__STATED PROBLEM__
Please turn the stretch of the material from the line containing "You are a GUI" through the end of the material into a Markdown table with the columns Row and Line, one numbered row per line and blank lines omitted. Leave the pictures out.

---- MATERIAL TO PROCESS

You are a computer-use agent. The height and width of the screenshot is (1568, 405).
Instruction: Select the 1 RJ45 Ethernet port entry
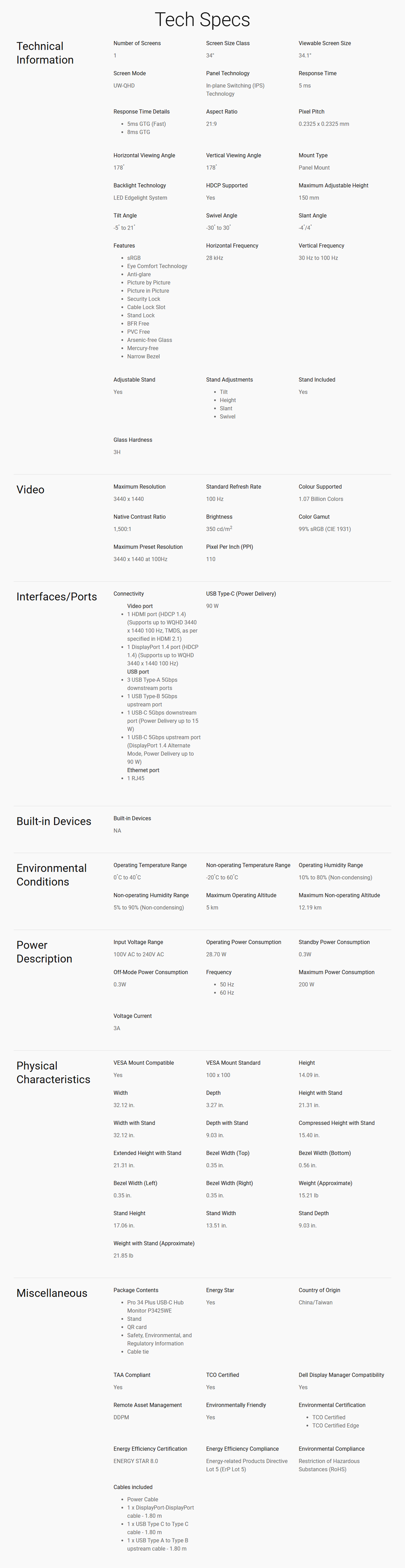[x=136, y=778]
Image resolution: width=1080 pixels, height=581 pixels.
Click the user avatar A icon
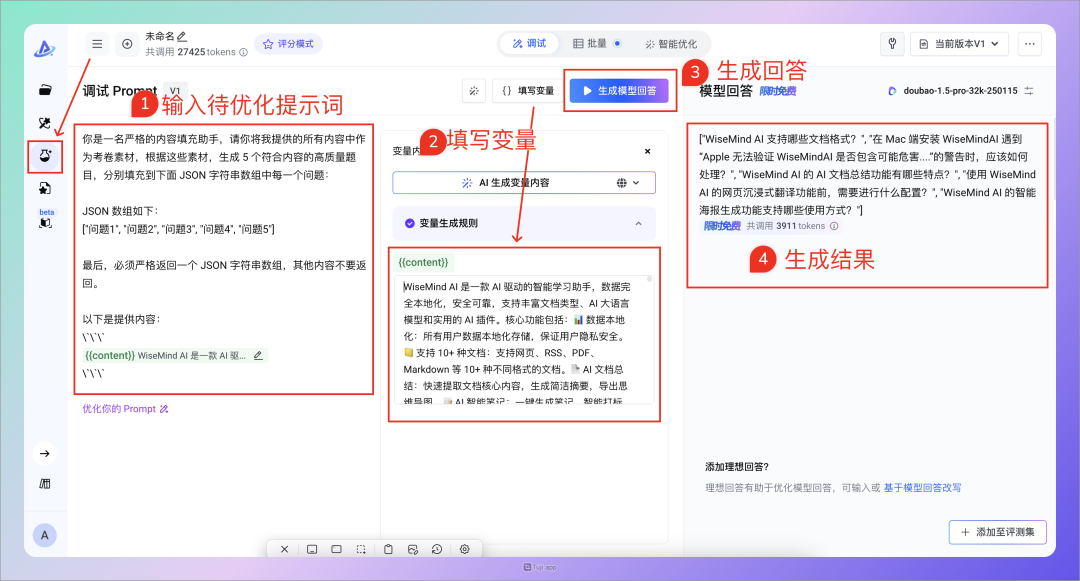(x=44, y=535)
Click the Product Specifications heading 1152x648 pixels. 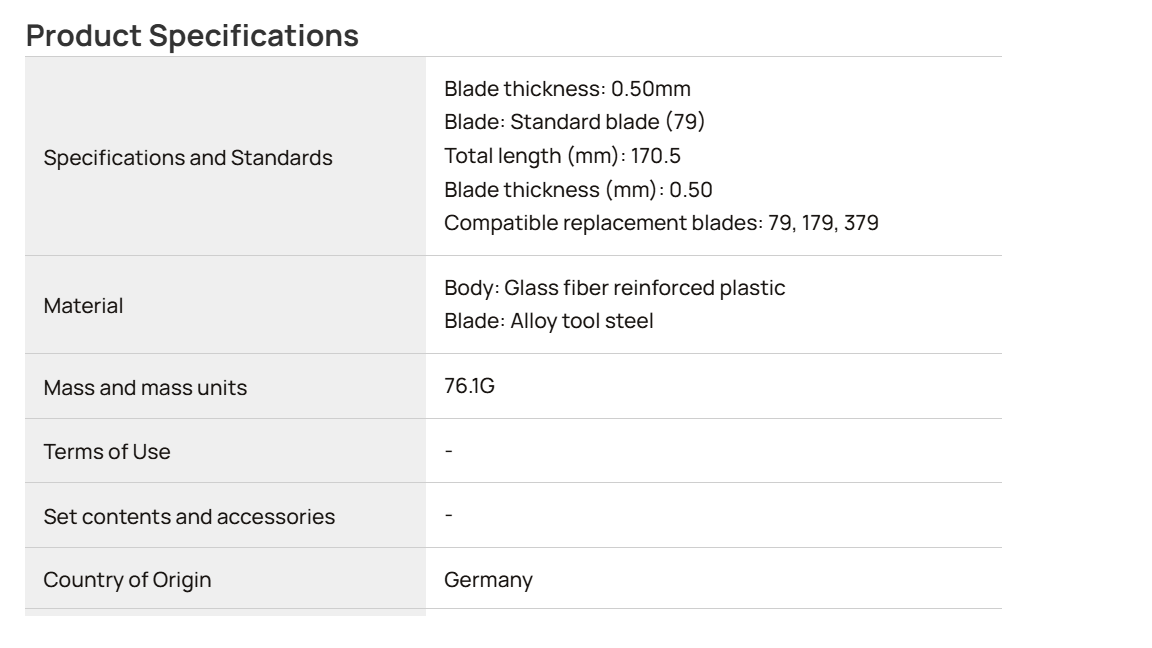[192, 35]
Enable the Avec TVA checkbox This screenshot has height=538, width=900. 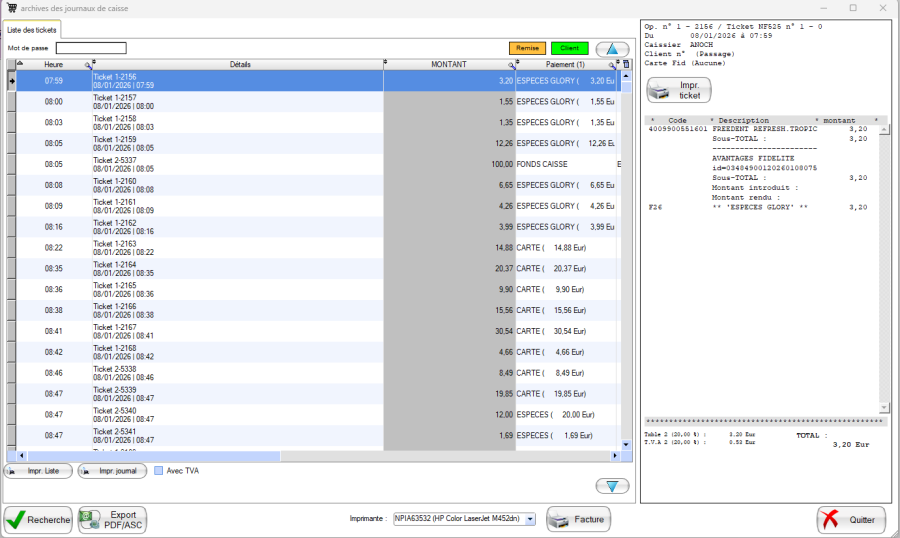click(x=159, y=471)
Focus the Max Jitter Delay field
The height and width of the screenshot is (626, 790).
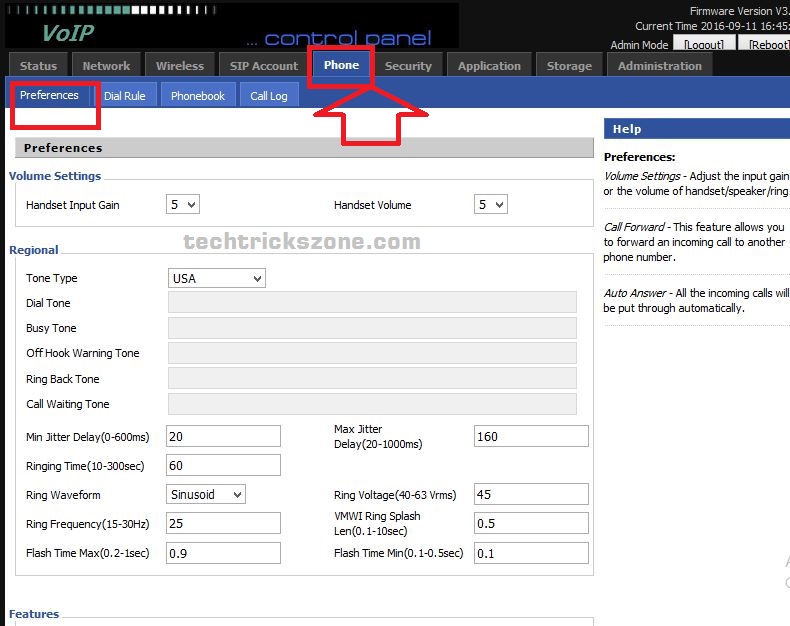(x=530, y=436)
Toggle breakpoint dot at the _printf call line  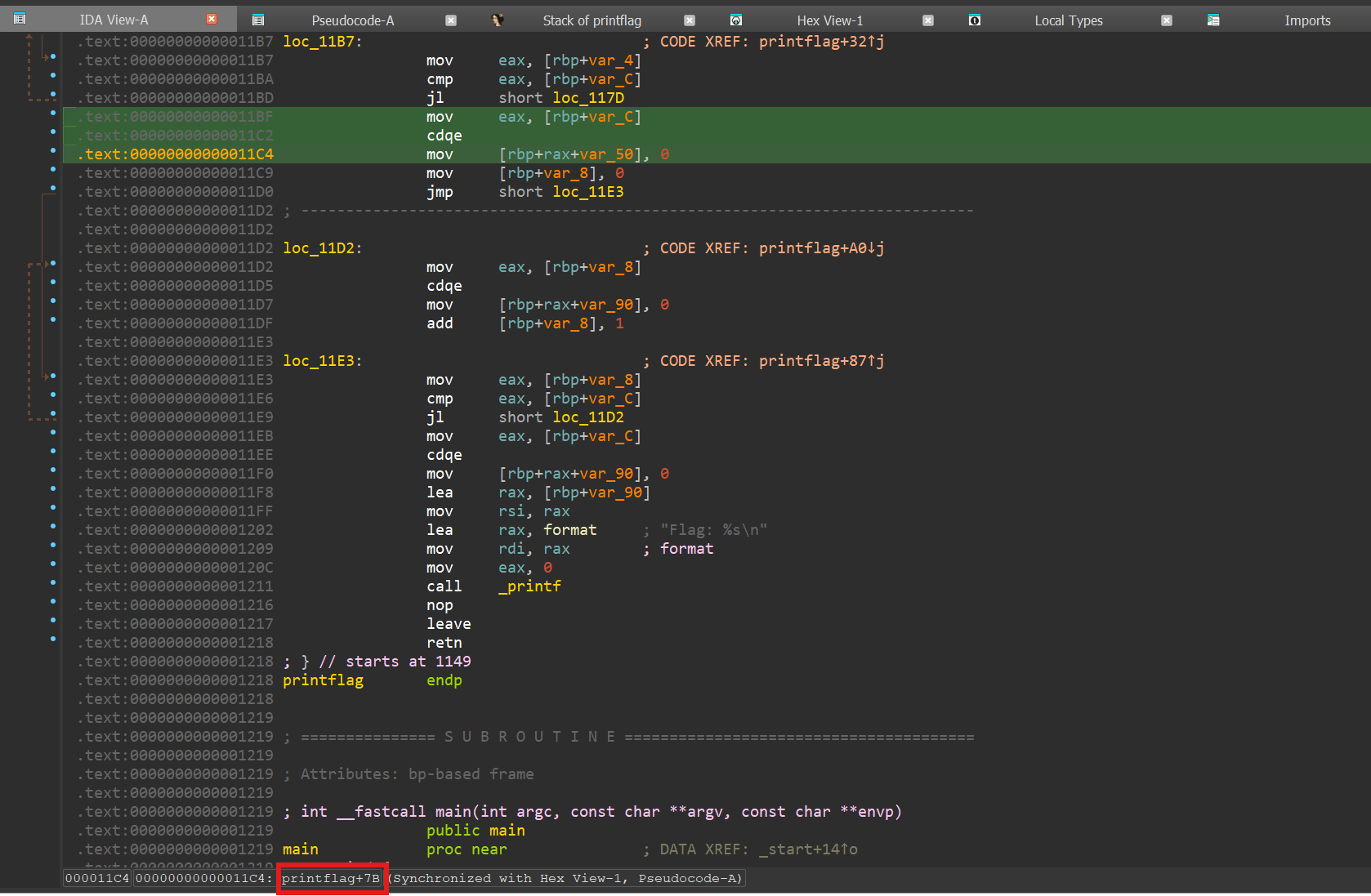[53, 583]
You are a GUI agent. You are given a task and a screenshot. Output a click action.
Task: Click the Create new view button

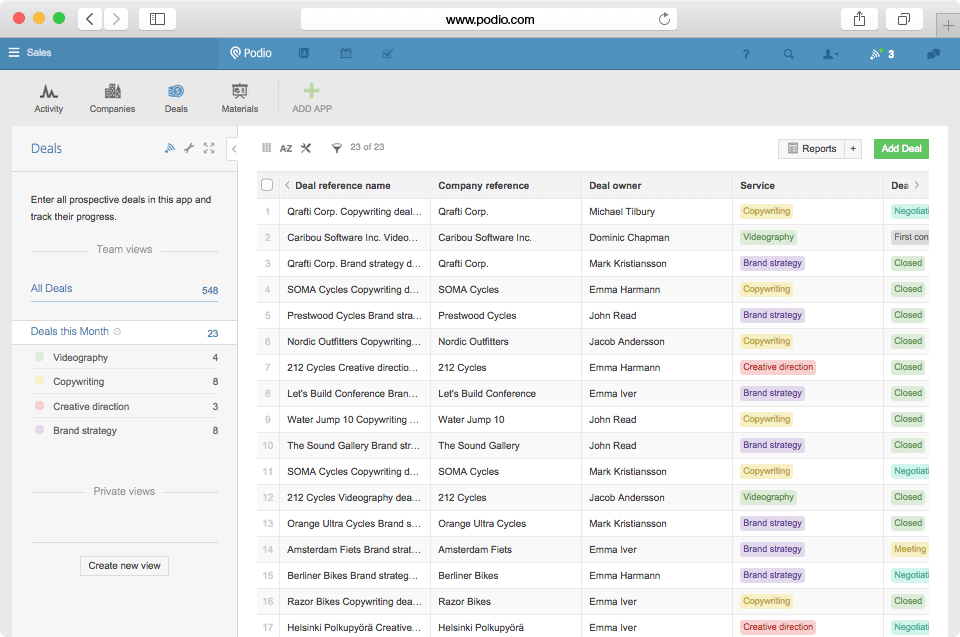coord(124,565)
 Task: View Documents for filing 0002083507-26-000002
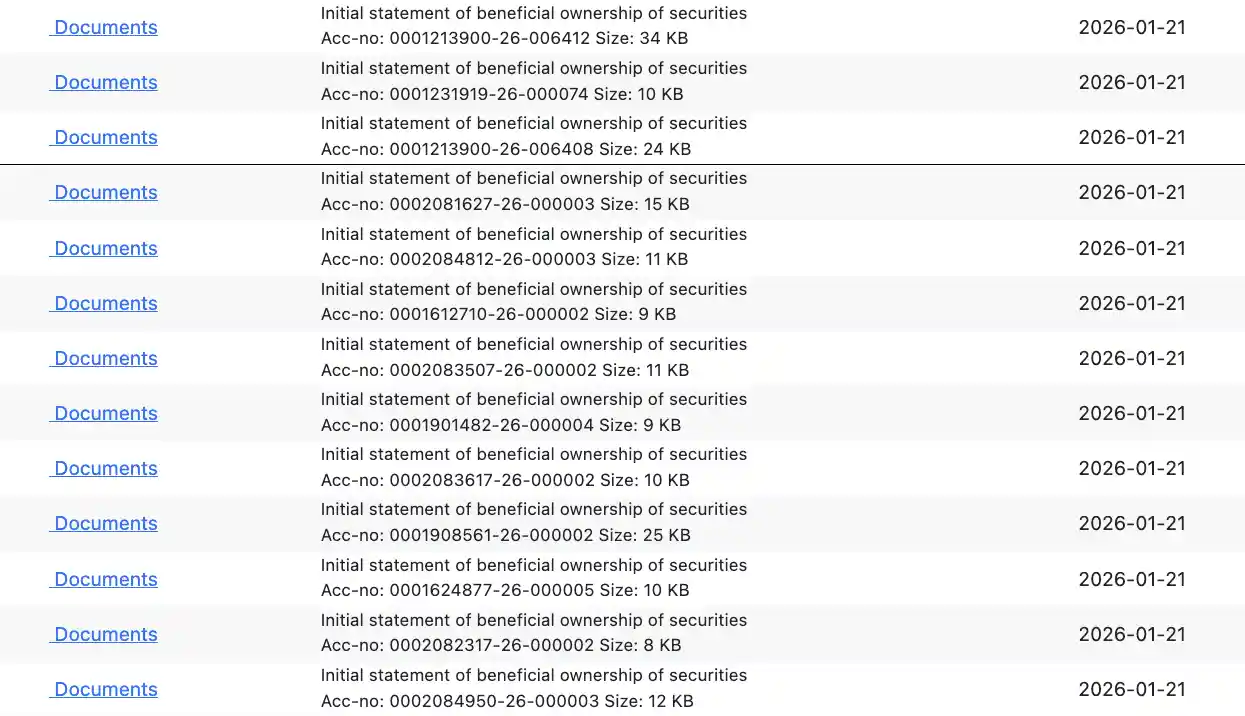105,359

--------

__TASK ANSWER__
| Row | Line |
|---|---|
| 1 | You are a GUI agent. You are given a task and a screenshot. Output a click action. |
| 2 | Task: Click the Create new view button |
| 3 | coord(124,565) |
| 4 |  Task: View Documents for filing 0002083507-26-000002 |
| 5 | 105,359 |